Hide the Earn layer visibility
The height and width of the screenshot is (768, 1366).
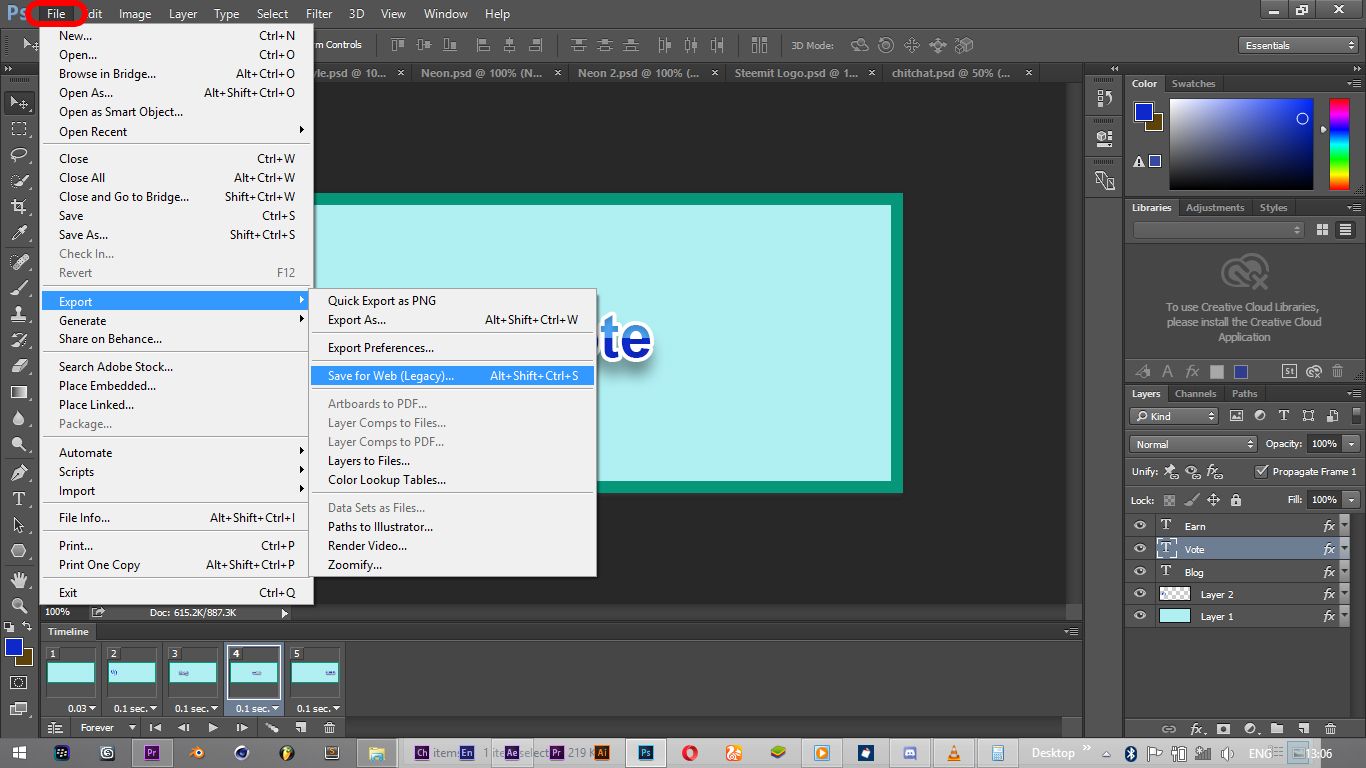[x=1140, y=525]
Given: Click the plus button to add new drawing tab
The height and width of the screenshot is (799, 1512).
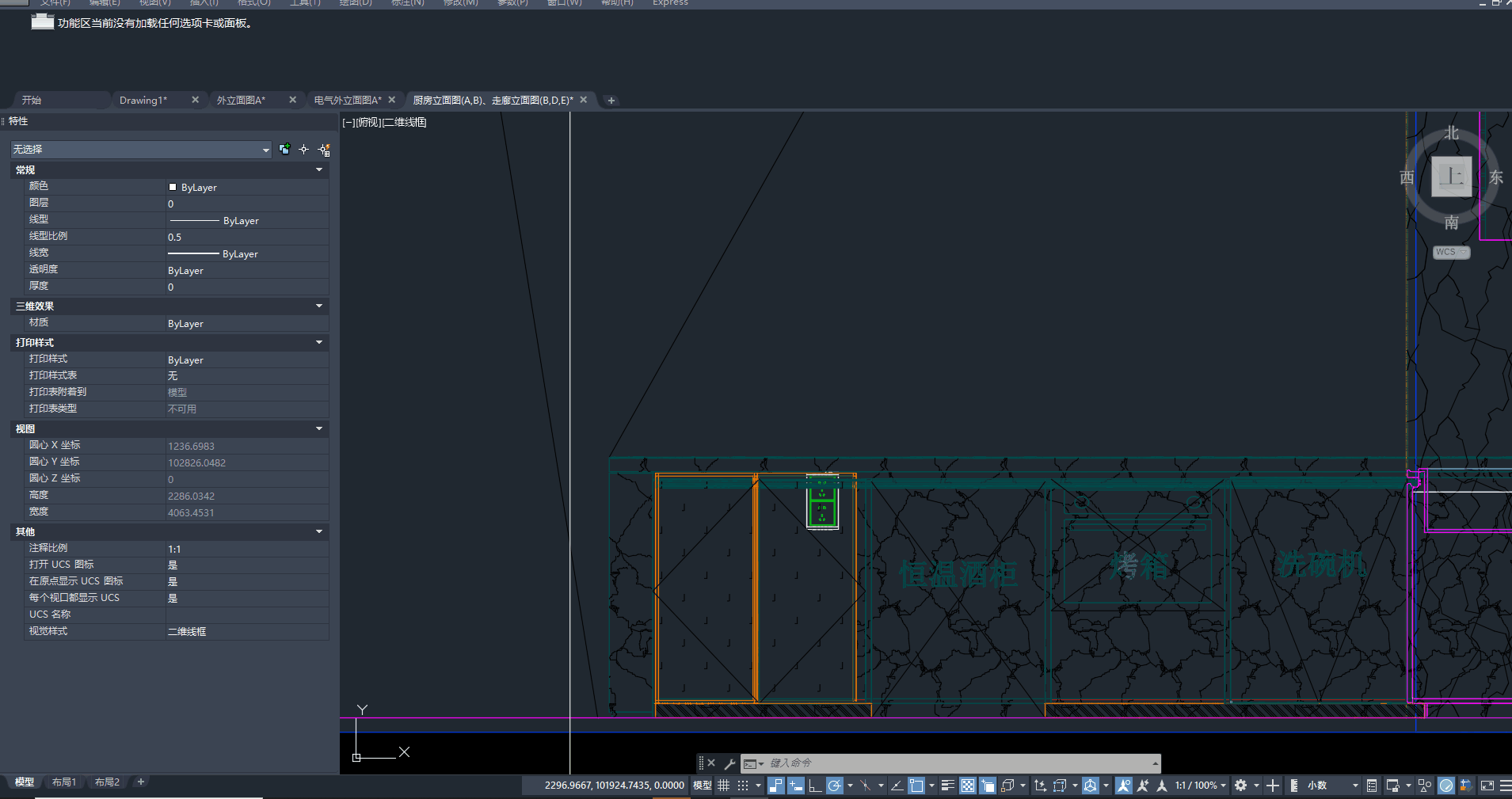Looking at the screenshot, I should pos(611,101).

★ ★ ★ ★ ★ ★ ★

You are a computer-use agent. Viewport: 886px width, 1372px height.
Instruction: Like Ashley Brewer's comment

★ ★ ★ ★ ★ ★ ★

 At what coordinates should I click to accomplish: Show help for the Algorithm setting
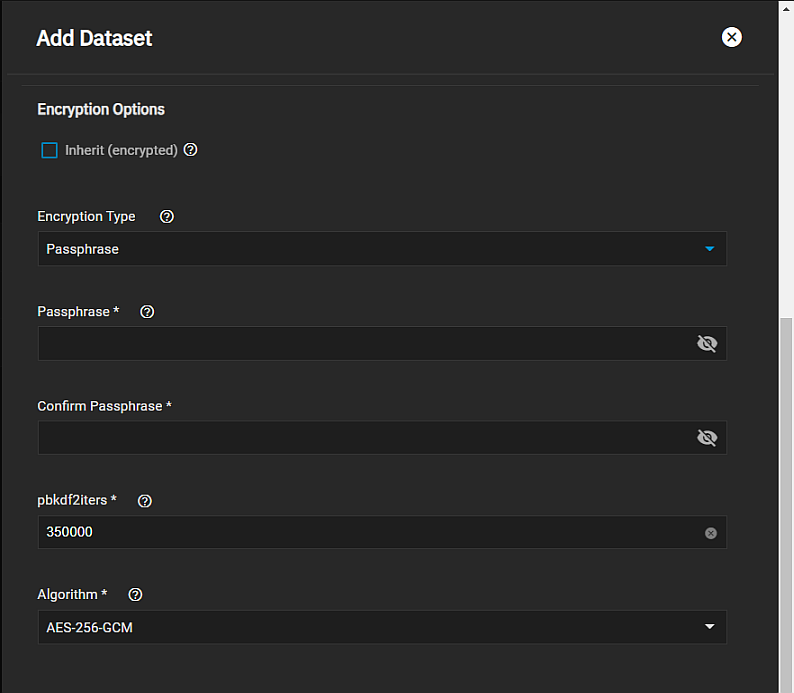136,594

★ ★ ★ ★ ★ ★ ★

> _Directions for this task_
Word for word, restate the lines of the listing above starting at the line with "You are a computer-use" and ending at the line with "Instruction: Like Ashley Brewer's comment", and nothing outside them.

> _Answer to this task_
You are a computer-use agent. Viewport: 886px width, 1372px height.
Instruction: Like Ashley Brewer's comment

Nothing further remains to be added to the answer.